(Data records Opens)
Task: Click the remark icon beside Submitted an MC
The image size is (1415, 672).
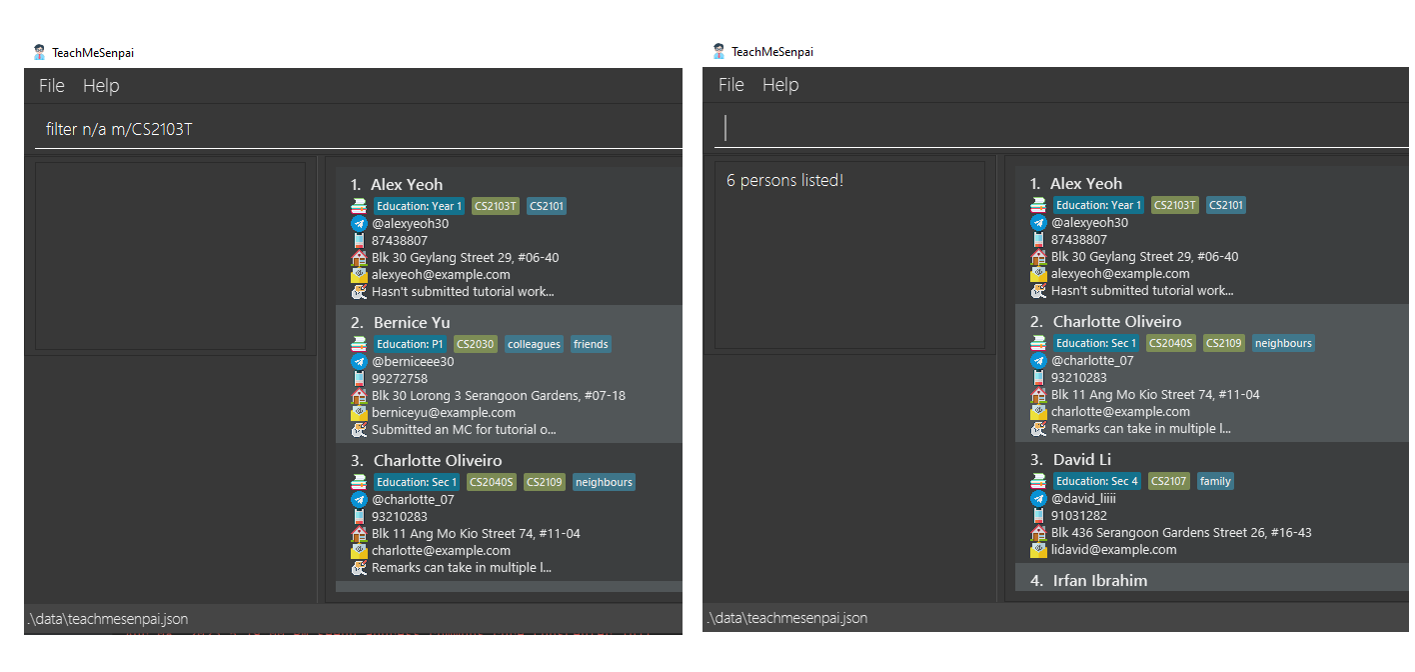Action: 360,430
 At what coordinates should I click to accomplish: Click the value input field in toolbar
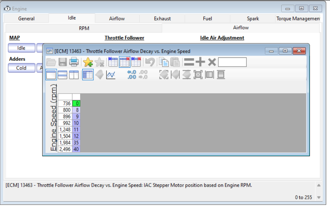(x=232, y=62)
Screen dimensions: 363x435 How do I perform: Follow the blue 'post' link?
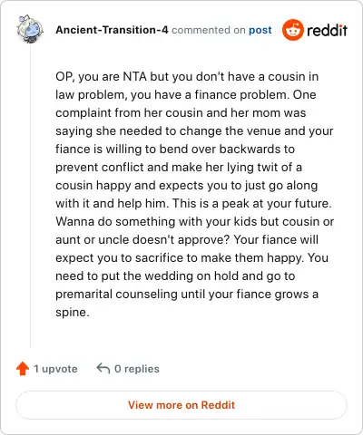pyautogui.click(x=260, y=30)
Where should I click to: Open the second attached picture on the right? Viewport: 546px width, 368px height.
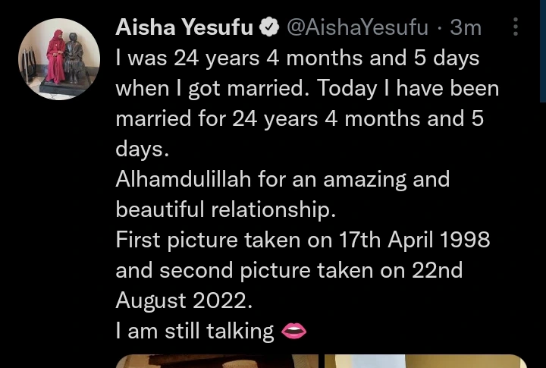425,360
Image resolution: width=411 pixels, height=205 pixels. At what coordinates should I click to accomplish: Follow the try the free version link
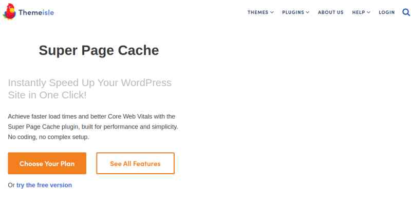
(Data records Closes)
**Work to be completed:** Exact copy, no pictures: return the entries word for word.

**Response to this exercise:**
Task: Click the remark icon beside Submitted an MC
The image size is (1415, 672).
Action: 360,430
 At what coordinates should I click to accomplish: Click the value input field in toolbar
(x=232, y=62)
Screen dimensions: 363x435 How do I perform: Follow the blue 'post' link?
pyautogui.click(x=260, y=30)
Where should I click to: Open the second attached picture on the right? Viewport: 546px width, 368px height.
425,360
Image resolution: width=411 pixels, height=205 pixels. At what coordinates should I click to accomplish: Follow the try the free version link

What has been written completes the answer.